Il fatto che abbia segnato Eder, uno che non solo non avrei neppure schierato, ma neppure da sbronzo marcio rischiato di convocare per la fase finale di un Europeo, oltretutto con un gran gol, la dice lunga su Antonio Conte: o l'ex tecnico della Juventus ha più culo di Arrigo Sacchi o il fatto di lavorare sulla squadra e non sul talento - anche perchè, al momento, in Italia non ne abbiamo così tanto - ha effettivamente pagato.
Nel frattempo, il Belgio ha ricominciato a fare il Belgio asfaltando l'Irlanda e prenotandosi per il passaggio del turno: i ragazzi di Wilmots hanno un gran talento, eppure non mi paiono per niente squadra. L'opposto di questa Italia operaia. Quasi come se Von Trier affrontasse Ken Loach.

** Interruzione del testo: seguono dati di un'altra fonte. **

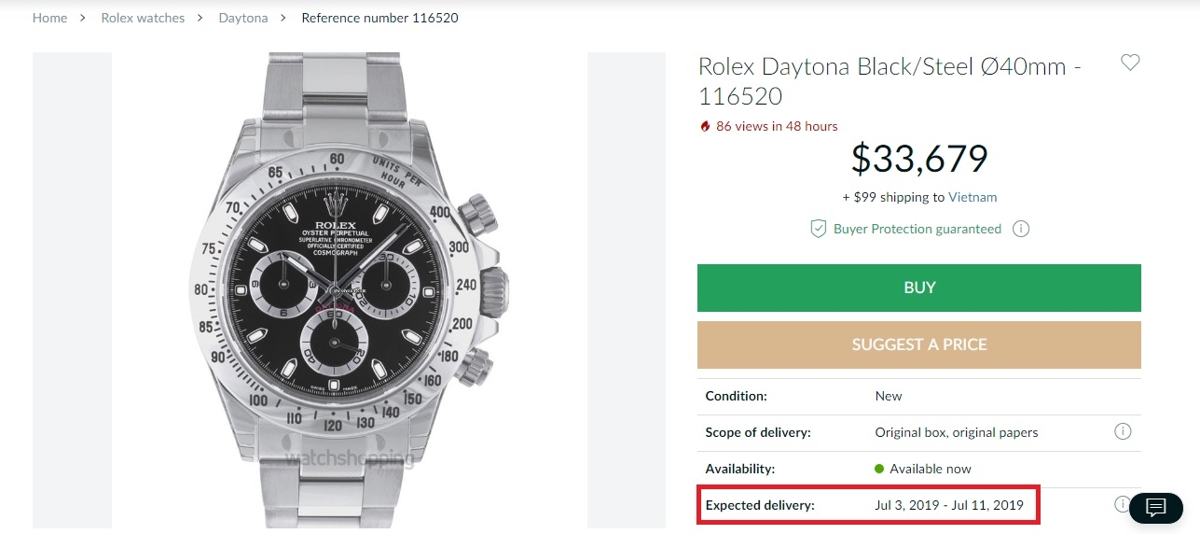
Task: Open Rolex watches breadcrumb link
Action: (143, 18)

Chiude la carrellata quello che, in termini di risultati, è stato il girone più noioso - tre pareggi su quattro partite disputate -, e che, alla vigilia dell'ultima giornata, rappresenta il più incerto: l'Ungheria, una delle compagini meno quotate del torneo, ha la possibilità di passare come prima classificata, mentre alle sue spalle si daranno battaglia l'Islanda, l'Austria ed il Portogallo di Cristiano Ronaldo, grande favorito della vigilia almeno rispetto alla qualificazione per gli ottavi di finale: la star del Real Madrid, in questo senso e con il rigore sbagliato contro l'Austria, è il simbolo di questo anomalo Europeo.
I grandi attaccanti - lui stesso, Ibrahimovic, Lewandowski e soci - sono ancora a secco, le squadre dal tasso tecnico più elevato non convincono, e a fare più strada paiono essere destinate molte nazionali "di bassa lega" - Italia inclusa -: sarà davvero così, o le stelle del pallone attendono solo il momento giusto per esplodere spazzando via una concorrenza solo apparentemente agguerrita?
I prossimi giorni saranno decisivi per una prima risposta, anche se il risultato lo si avrà soltanto il dieci luglio, quando le due squadre sopravvissute si batteranno per il gradino più alto del podio: il bello, però, ancora una volta, sarà il viaggio che porterà a quel momento.
E sono contento di potermelo godere con l'entusiasmo che da sempre mi conquista quando due calci ad un pallone diventano un modo per trasformare lo sport in un vero e proprio film.